(Dataset entries)
***

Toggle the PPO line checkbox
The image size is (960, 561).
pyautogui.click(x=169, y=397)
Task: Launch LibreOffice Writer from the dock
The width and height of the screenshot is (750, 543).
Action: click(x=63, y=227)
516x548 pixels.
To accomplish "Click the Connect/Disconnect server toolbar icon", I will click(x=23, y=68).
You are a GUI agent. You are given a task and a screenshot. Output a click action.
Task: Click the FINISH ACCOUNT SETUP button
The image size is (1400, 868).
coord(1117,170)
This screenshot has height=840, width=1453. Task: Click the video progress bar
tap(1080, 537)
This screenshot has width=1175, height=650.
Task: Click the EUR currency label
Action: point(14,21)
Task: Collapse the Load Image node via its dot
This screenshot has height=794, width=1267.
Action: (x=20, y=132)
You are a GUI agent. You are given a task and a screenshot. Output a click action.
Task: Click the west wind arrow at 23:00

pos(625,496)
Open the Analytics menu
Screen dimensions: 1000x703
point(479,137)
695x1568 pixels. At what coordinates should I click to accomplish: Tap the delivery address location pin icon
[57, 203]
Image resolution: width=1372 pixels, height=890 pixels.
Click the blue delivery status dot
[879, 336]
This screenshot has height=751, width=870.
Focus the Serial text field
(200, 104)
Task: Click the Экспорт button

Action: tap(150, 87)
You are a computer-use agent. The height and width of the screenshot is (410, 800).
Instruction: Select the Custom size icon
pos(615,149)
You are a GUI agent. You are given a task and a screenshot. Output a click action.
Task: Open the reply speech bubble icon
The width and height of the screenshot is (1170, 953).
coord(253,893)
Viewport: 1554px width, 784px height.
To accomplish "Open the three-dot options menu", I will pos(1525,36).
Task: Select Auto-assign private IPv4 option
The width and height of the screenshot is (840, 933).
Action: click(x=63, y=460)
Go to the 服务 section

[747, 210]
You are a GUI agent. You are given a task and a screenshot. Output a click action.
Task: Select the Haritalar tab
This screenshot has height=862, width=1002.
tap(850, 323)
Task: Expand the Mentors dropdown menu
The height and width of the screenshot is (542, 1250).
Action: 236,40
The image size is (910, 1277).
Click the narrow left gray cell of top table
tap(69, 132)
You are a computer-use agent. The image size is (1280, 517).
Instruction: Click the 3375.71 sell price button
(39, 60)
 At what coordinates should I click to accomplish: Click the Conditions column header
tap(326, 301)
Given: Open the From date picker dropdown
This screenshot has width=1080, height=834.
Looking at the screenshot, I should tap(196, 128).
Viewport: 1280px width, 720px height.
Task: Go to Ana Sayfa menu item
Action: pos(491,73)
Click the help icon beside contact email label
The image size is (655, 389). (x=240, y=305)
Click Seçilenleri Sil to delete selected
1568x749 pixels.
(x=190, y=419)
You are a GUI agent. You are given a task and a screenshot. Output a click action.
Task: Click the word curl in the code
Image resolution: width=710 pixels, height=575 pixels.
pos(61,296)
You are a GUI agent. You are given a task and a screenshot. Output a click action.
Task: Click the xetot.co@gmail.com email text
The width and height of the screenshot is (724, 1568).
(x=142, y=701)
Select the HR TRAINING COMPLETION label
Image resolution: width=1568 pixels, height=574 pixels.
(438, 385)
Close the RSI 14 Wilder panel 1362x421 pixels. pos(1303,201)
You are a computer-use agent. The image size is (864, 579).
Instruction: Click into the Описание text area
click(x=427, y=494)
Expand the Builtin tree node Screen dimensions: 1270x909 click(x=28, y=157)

***

=== Brief ===
Find every line of the data that includes the string "computer". Copy each of those lines.

=== Exercise output ===
You are a computer-use agent. The height and width of the screenshot is (410, 800).
You are a computer-use agent. The image size is (1280, 517).
You are a computer-use agent. The image size is (864, 579).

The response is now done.